SUPPLIED PASSAGE –
> but I think the author missed a variant hypothesis here:
> What if that specific model, when it recognizes chess notation, is trained to silently "tag out" for another, more specialized LLM, that is specifically trained on a majority-chess dataset? (Or — perhaps even more likely — the model is trained to recognize the need to activate a chess-playing LoRA adapter?)
Pretty sure your variant hypothesis is sufficiently covered by the author's writing.
So strange that people are so attached to conspiracy theories in this instance. Why would OpenAI or anyone go through all the trouble? The proposals outlined in the article make far more sense and track well with established research (namely that applying RLHF to a "text-only" model tends to wreak havoc on said model).
I don't disagree that the variant hypothesis is wrong; I just disagree that it was one covered by their writing.
The author was talking about "calling out to a chess engine" — and then explained why that'd be fragile and why everyone in the company would know if they did something like that.

(Stored data)
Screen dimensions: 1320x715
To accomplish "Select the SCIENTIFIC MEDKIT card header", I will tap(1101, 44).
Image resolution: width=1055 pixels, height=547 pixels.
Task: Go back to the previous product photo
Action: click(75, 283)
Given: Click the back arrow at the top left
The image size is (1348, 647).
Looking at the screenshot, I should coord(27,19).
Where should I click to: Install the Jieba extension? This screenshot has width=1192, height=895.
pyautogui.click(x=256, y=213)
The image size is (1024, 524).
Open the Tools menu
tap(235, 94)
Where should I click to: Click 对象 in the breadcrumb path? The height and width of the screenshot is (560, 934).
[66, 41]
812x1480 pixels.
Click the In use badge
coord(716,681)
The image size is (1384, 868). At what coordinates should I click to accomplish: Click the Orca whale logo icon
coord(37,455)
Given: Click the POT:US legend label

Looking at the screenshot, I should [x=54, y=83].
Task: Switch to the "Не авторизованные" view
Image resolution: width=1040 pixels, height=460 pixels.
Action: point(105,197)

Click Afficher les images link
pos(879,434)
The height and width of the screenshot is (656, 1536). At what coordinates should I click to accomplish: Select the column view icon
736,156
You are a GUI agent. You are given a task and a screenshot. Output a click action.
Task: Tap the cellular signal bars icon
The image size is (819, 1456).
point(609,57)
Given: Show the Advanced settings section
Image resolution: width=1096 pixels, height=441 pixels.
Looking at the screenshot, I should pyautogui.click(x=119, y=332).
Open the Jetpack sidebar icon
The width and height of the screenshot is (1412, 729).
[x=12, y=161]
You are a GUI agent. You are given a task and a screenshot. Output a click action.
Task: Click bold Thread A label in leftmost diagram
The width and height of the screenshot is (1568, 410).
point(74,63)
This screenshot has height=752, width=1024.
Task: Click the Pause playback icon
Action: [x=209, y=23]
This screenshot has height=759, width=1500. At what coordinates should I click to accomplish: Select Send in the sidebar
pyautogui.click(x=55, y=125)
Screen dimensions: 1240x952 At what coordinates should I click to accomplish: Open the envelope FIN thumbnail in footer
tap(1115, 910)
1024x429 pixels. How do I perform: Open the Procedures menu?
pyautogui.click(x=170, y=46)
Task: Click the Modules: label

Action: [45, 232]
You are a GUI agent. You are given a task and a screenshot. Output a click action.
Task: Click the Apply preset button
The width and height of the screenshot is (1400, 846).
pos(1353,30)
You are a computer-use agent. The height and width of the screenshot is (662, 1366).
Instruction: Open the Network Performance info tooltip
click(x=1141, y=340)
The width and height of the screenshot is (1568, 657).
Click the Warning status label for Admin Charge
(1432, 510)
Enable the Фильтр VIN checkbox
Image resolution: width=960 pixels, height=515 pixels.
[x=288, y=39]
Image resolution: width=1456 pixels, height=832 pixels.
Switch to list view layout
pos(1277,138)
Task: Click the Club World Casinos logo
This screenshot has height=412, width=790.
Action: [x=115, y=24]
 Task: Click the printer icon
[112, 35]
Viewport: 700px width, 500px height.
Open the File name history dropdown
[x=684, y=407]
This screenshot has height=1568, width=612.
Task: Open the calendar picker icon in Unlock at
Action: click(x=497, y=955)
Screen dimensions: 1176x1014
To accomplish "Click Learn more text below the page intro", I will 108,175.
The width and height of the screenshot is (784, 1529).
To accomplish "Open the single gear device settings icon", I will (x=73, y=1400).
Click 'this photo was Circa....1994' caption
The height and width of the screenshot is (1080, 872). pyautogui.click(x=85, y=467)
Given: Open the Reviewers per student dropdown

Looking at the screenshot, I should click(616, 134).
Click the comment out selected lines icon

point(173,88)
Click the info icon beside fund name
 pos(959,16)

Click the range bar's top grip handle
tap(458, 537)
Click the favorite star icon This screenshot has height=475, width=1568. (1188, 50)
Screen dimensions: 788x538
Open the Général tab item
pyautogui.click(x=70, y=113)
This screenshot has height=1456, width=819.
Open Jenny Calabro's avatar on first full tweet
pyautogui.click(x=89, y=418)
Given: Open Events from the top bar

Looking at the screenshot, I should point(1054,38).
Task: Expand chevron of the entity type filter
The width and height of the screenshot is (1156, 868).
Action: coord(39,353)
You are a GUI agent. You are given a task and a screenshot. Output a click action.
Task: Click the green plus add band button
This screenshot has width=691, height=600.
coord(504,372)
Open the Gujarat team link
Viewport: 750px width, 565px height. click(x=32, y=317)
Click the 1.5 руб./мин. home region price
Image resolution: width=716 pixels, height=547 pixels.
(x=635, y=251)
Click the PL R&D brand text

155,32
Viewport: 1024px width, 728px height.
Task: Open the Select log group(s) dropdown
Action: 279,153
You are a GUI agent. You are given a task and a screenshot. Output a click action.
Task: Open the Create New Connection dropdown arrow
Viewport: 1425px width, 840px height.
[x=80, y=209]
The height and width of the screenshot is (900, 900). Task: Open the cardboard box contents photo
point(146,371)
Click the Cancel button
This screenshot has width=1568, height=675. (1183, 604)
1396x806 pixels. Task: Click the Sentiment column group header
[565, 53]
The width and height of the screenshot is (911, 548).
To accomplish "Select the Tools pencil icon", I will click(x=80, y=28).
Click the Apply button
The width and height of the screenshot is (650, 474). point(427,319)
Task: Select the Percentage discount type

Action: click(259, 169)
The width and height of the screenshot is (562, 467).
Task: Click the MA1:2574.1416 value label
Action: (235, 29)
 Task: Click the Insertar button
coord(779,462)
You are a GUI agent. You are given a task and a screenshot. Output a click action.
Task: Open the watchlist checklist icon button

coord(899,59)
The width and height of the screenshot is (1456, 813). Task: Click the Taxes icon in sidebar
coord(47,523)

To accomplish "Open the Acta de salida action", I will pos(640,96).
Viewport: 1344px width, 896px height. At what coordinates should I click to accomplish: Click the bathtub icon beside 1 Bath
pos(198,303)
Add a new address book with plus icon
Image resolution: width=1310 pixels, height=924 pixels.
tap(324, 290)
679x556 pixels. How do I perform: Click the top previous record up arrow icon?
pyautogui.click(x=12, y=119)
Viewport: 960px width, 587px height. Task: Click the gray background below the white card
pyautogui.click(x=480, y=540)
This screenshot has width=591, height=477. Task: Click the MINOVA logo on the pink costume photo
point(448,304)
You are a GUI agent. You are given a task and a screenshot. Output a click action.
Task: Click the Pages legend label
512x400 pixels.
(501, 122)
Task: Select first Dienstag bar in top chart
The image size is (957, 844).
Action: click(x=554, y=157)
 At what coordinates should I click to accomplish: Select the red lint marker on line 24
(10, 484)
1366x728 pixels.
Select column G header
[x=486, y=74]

WHAT TO WORK ON –
1. Rewrite the paragraph in the thread that begins "So strange that people" more briefly, keeping its main points.
2. Reproduce the part of the thread between "So strange that" and "on said model).", inclusive.
These records were taken from a source unrelated to the thread.

ANSWERS FOR THE EXERCISE –
1. It is odd that people cling to conspiracy theories here, since there is no reason OpenAI or anyone else would go to such trouble. The article's proposals are far more sensible and fit established research, which finds that applying RLHF to a "text-only" model tends to wreak havoc on it.

2.
So strange that people are so attached to conspiracy theories in this instance. Why would OpenAI or anyone go through all the trouble? The proposals outlined in the article make far more sense and track well with established research (namely that applying RLHF to a "text-only" model tends to wreak havoc on said model).